** Task goal **
Transcribe exactly the line containing "Task: Delete the QA domain qa-sh226-b48462" and each line after it, through the end of the entries, with nothing before or after.

** Data listing **
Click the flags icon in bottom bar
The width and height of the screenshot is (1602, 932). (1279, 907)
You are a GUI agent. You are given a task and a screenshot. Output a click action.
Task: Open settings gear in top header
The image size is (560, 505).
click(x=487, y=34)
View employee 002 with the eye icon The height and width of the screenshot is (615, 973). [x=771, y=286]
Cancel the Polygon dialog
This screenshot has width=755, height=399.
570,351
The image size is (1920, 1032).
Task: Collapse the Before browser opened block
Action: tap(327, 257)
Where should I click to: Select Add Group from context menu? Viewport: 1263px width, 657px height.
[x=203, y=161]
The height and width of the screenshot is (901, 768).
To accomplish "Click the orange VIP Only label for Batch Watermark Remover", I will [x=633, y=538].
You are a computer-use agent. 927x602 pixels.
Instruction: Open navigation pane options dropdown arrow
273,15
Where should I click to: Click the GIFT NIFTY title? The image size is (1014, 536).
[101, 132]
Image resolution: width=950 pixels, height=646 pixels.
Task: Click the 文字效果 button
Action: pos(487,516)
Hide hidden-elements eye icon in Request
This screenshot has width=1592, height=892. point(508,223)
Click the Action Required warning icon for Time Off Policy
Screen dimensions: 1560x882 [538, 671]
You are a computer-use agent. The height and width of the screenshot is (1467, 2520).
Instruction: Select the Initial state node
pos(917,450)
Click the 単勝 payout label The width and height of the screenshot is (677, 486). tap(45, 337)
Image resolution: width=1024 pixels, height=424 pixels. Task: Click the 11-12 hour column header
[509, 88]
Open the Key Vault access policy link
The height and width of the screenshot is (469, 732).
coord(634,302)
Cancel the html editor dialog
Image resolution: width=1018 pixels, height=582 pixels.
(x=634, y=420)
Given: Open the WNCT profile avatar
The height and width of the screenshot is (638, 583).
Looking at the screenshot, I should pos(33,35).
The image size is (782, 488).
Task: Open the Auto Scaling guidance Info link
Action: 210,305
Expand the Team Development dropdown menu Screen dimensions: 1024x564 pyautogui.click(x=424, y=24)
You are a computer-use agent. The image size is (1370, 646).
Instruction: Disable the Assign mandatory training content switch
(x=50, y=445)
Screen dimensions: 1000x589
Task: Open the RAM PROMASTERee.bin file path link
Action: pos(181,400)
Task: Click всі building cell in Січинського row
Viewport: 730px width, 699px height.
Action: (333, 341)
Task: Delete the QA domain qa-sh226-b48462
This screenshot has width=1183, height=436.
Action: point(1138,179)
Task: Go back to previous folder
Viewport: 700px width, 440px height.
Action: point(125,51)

** Final answer **
Task: Delete the QA domain qa-sh226-b48462
This screenshot has width=1183, height=436.
Action: point(1138,179)
Task: Go back to previous folder
Viewport: 700px width, 440px height.
Action: point(125,51)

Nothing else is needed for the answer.